§ **GIVEN EXERCISE**: How many lines in the items below contain the word "orange"? Reply with the number alone.

§ **TASK DATA**:

══════════

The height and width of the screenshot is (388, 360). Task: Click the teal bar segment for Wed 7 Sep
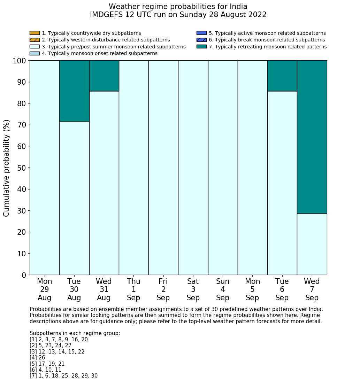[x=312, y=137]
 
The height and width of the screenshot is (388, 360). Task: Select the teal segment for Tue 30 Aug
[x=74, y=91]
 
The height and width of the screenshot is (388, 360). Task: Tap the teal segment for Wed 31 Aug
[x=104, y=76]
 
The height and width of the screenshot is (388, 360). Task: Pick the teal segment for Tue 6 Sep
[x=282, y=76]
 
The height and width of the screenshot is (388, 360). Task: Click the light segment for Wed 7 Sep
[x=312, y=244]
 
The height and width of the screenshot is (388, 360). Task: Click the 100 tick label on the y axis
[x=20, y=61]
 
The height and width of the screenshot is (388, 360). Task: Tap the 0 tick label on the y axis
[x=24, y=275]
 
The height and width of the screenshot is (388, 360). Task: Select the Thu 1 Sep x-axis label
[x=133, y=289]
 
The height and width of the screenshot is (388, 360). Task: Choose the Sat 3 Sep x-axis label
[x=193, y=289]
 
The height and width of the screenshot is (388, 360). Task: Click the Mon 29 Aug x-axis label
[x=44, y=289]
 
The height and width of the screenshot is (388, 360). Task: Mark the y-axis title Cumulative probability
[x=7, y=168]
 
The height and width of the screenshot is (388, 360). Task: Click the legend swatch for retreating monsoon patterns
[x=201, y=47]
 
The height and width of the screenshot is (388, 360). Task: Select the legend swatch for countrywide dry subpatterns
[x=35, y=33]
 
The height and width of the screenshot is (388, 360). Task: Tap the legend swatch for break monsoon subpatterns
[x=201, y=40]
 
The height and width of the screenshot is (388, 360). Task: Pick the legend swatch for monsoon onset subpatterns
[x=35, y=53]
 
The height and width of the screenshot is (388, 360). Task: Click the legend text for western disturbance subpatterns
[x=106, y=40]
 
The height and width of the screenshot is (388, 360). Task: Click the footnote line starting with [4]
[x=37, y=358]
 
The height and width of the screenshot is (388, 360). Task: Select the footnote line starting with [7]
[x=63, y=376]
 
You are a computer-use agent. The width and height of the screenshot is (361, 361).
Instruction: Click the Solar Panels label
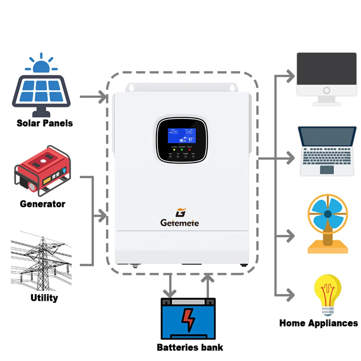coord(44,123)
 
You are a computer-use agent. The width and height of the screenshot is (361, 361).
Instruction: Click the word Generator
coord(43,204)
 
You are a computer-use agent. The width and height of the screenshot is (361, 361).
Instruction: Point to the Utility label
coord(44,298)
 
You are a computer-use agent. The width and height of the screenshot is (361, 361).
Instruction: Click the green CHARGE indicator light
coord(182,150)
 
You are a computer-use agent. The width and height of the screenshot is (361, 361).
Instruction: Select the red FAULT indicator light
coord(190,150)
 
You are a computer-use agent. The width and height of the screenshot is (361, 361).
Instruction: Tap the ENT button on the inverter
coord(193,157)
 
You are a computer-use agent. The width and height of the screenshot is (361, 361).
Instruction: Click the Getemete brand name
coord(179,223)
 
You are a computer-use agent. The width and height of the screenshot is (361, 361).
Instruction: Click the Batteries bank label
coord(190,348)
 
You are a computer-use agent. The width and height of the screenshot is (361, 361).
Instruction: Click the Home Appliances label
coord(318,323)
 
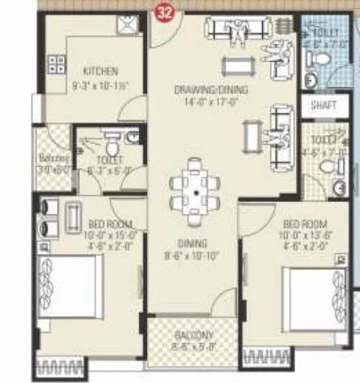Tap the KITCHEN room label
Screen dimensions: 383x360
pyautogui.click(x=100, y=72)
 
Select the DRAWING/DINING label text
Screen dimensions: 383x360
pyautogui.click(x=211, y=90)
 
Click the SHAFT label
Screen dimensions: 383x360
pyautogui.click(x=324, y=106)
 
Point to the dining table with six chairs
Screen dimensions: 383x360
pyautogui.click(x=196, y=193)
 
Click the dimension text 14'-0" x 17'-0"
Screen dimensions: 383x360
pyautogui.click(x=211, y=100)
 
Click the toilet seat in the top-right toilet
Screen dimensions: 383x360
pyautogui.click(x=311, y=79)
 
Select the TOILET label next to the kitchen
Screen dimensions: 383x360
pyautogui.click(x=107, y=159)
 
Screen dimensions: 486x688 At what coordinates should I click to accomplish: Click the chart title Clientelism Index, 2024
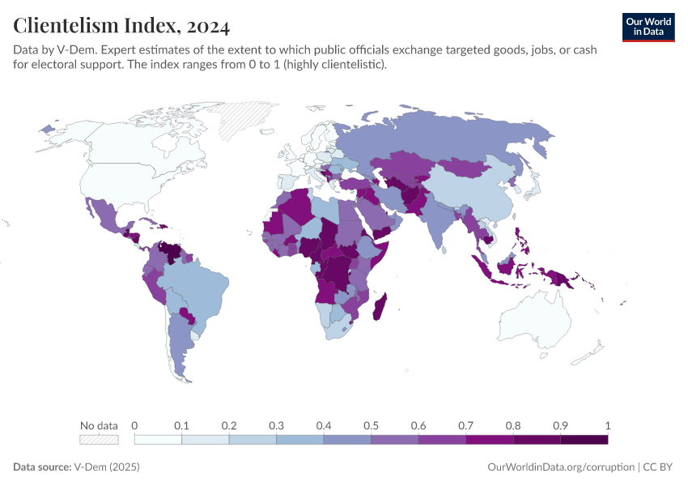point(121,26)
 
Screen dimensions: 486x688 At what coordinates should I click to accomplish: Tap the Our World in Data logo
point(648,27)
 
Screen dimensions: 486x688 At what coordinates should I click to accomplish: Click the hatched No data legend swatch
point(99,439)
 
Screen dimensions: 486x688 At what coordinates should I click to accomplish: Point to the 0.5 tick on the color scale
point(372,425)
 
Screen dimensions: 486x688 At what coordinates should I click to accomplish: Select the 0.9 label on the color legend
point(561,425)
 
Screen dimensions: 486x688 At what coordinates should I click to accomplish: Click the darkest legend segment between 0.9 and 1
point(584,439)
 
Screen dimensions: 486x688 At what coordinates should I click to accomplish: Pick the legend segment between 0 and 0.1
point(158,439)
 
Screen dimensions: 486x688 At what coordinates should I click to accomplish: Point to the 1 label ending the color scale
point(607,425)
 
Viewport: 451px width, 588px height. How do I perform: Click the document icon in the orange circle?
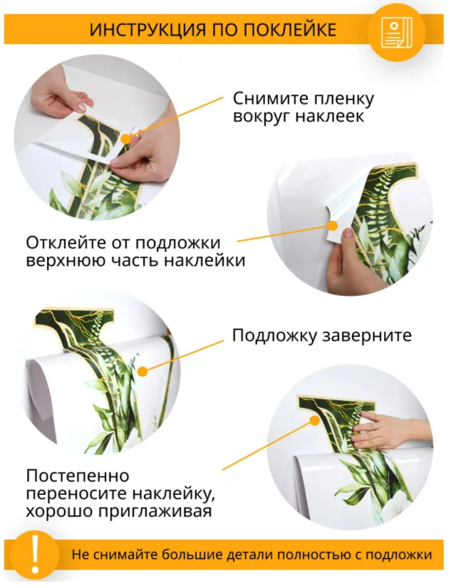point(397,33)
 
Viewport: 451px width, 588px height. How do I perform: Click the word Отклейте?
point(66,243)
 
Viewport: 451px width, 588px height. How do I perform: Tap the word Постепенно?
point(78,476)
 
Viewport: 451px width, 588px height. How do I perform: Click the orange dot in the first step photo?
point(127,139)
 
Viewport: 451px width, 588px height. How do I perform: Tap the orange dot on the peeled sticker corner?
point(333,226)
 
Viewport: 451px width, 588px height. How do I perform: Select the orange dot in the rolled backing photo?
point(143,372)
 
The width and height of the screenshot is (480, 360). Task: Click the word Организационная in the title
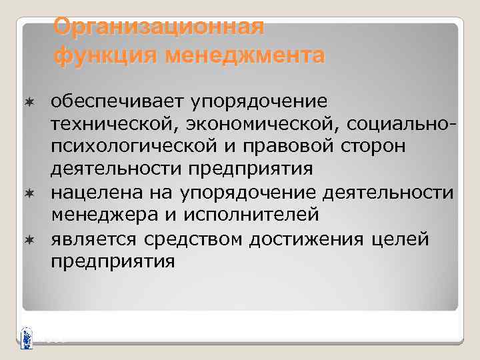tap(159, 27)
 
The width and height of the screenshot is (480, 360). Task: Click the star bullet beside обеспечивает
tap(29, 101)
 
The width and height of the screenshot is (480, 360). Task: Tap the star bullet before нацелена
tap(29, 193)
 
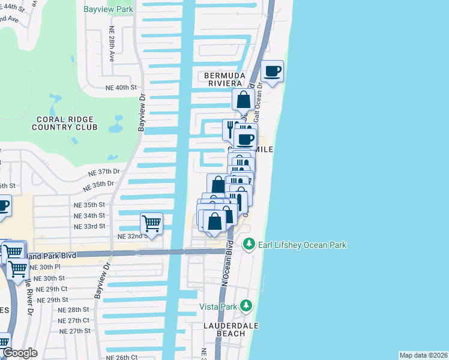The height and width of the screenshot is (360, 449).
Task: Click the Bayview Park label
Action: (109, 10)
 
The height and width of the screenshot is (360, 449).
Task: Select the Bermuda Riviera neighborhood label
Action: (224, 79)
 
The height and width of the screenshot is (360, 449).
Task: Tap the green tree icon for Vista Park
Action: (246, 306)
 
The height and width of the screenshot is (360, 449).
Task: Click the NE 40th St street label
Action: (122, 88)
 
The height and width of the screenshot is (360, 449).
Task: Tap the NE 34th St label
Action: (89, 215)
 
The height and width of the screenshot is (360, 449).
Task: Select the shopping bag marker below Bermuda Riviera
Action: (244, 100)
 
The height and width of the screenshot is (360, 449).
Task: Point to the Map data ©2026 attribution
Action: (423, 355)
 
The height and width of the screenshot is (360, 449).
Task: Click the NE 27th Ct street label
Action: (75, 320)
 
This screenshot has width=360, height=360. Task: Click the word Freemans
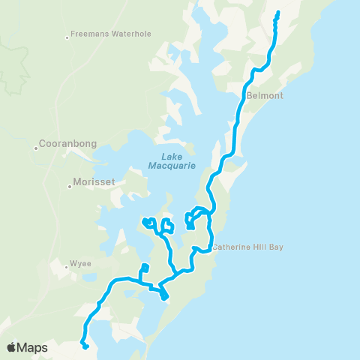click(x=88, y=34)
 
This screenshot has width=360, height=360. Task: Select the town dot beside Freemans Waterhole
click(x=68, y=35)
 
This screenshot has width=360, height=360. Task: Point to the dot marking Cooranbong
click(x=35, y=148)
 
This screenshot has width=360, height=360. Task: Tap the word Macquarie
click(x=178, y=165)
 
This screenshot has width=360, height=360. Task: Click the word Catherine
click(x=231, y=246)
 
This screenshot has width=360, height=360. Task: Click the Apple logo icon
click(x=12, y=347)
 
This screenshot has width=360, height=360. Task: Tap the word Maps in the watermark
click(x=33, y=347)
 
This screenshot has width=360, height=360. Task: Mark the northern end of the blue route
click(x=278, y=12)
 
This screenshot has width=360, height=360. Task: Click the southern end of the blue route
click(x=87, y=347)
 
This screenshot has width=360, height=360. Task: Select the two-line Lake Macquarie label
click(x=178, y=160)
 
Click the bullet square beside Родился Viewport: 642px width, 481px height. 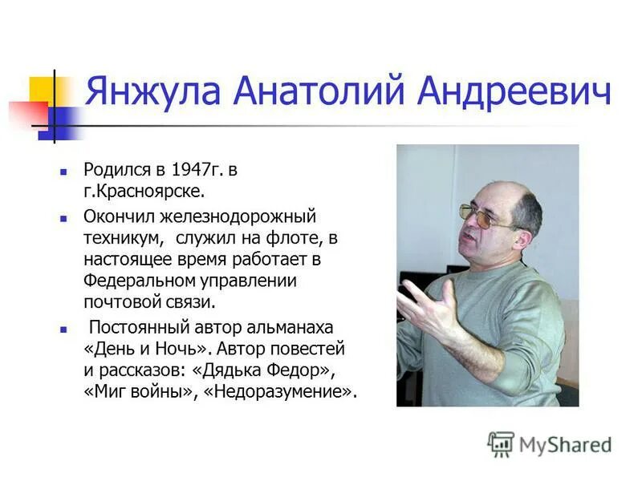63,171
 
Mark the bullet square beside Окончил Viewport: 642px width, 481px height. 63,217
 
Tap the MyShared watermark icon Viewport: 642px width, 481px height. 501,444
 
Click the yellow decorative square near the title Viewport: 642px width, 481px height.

══════════

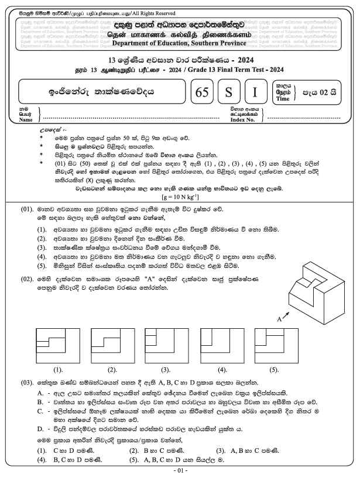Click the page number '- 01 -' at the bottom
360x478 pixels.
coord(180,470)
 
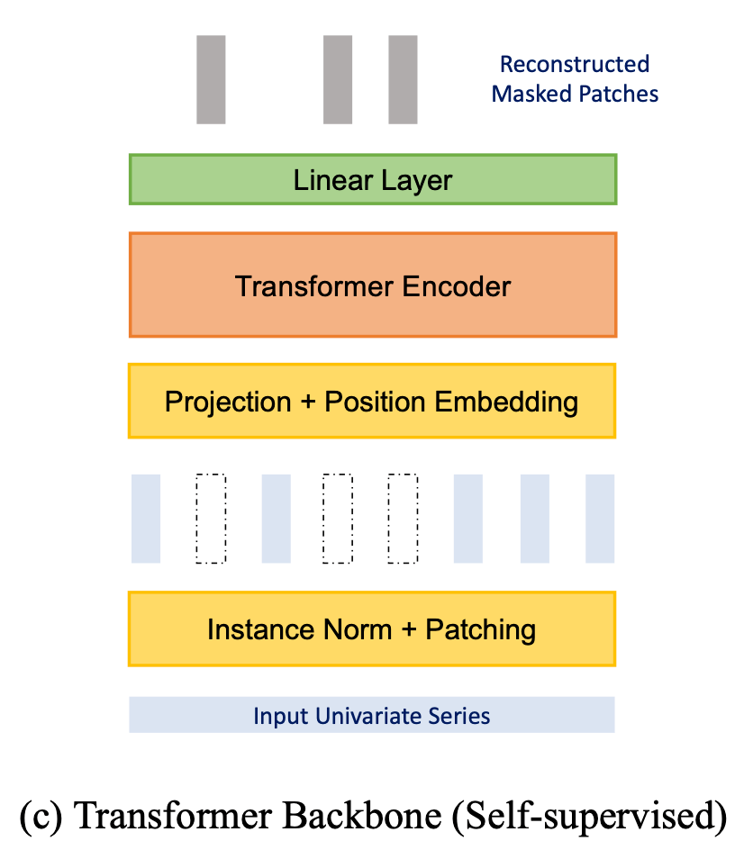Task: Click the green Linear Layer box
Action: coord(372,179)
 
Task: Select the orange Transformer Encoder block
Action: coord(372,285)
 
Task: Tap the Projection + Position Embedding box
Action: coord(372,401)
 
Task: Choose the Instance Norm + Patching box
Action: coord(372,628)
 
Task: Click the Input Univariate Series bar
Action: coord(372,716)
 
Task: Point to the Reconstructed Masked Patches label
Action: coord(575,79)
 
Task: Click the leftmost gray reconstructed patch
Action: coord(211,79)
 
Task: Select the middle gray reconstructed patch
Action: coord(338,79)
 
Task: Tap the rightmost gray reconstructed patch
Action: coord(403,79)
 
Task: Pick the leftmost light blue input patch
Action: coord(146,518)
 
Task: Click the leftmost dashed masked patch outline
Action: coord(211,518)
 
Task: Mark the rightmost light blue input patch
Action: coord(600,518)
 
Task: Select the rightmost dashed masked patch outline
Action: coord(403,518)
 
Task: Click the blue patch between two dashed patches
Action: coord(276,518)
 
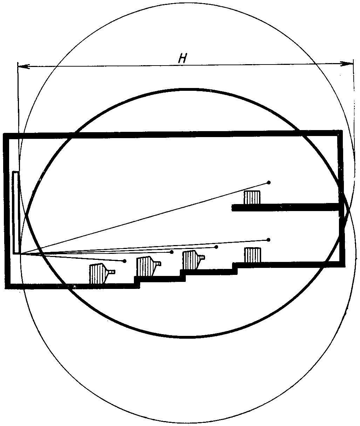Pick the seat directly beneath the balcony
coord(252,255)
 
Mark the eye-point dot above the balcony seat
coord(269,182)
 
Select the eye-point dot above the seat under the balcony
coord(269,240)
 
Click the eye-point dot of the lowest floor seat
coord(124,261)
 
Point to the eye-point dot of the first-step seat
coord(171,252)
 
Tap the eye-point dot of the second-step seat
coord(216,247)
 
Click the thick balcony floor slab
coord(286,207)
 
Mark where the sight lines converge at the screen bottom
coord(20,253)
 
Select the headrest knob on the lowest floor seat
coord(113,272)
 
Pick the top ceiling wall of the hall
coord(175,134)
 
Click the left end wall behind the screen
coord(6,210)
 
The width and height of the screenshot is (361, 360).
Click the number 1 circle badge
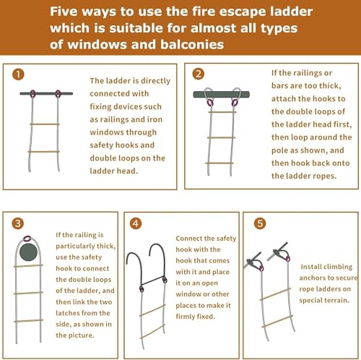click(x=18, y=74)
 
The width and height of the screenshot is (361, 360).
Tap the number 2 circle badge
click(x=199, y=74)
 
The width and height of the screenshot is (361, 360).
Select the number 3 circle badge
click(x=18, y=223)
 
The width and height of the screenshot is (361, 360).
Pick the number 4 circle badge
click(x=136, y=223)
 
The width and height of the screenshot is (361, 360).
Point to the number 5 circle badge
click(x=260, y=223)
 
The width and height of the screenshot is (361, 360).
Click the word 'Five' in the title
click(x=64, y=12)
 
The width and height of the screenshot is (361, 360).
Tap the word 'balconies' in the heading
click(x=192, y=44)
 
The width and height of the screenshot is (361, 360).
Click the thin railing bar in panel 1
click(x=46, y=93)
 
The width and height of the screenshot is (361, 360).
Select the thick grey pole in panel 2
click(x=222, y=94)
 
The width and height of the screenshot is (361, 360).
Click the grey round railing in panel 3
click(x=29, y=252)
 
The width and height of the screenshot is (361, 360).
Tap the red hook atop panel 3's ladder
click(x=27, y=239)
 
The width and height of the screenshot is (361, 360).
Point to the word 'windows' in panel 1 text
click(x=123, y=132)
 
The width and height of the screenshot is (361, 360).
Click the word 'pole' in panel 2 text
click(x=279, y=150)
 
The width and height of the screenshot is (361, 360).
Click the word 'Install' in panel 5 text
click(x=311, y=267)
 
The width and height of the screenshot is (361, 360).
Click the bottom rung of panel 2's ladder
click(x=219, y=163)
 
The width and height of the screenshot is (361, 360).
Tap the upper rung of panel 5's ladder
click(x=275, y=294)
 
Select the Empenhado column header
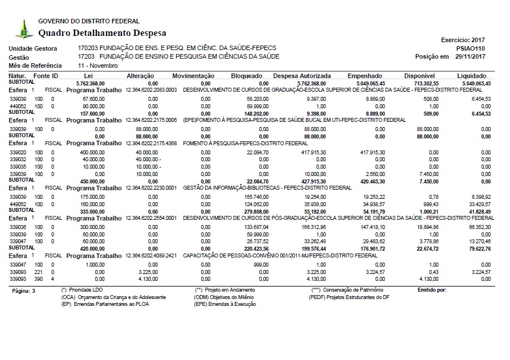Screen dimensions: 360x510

══════════

§ **REPLY**: 5